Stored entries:
------------------------------

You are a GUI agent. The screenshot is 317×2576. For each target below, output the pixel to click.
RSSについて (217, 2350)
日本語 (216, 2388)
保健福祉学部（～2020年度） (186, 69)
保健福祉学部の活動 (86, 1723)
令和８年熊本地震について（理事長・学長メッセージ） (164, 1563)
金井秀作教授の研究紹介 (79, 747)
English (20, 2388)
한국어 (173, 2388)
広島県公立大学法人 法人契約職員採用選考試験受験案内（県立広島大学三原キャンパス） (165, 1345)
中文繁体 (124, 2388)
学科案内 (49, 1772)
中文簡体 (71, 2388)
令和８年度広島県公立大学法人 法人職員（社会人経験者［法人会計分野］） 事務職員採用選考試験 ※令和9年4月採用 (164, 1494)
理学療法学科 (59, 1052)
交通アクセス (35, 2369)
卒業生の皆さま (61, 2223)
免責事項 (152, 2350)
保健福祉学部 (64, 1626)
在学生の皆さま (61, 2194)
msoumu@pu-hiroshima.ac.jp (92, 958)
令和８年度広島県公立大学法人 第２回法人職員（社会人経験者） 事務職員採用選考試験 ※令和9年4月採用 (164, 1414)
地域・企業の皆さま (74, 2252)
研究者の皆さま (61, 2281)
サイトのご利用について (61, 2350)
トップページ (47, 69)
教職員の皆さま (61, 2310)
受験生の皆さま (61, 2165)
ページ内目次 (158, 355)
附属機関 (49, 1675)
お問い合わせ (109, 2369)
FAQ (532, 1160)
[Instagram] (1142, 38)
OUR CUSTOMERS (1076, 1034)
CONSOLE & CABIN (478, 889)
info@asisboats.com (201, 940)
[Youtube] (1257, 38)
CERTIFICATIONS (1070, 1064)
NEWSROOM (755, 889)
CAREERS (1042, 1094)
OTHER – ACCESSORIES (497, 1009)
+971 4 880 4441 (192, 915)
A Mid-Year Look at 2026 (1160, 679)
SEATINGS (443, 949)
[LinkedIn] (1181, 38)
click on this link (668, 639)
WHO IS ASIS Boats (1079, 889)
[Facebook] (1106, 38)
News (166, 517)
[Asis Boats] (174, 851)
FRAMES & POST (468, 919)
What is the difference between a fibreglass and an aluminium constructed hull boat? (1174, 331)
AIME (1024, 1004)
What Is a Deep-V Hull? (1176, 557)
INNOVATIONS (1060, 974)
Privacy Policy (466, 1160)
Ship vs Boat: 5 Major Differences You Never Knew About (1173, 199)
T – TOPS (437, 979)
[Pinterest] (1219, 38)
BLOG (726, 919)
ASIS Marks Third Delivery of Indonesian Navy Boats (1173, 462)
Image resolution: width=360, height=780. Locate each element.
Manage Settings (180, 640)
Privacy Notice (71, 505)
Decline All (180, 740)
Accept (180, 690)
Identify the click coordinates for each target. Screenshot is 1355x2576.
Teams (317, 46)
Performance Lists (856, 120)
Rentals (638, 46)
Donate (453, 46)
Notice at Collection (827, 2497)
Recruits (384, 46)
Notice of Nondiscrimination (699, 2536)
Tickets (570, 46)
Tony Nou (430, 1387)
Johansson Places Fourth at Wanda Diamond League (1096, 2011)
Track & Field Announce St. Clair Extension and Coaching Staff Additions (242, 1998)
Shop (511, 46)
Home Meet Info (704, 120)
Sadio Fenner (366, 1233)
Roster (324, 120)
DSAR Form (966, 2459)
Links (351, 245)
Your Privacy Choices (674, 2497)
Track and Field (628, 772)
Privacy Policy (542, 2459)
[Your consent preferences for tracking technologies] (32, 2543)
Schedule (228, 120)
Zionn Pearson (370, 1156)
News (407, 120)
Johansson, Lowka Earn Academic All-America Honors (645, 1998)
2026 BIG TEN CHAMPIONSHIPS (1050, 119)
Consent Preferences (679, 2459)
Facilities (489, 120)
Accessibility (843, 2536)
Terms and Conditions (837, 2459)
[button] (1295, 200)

------------------------------

PROBLEM STATEMENT: Which lines in the data hold the string "target"? Copy each of them.

RESPONSE AREA:
You are a GUI agent. The screenshot is 317×2576. For each target below, output the pixel to click.
Identify the click coordinates for each target. Screenshot is 1355x2576.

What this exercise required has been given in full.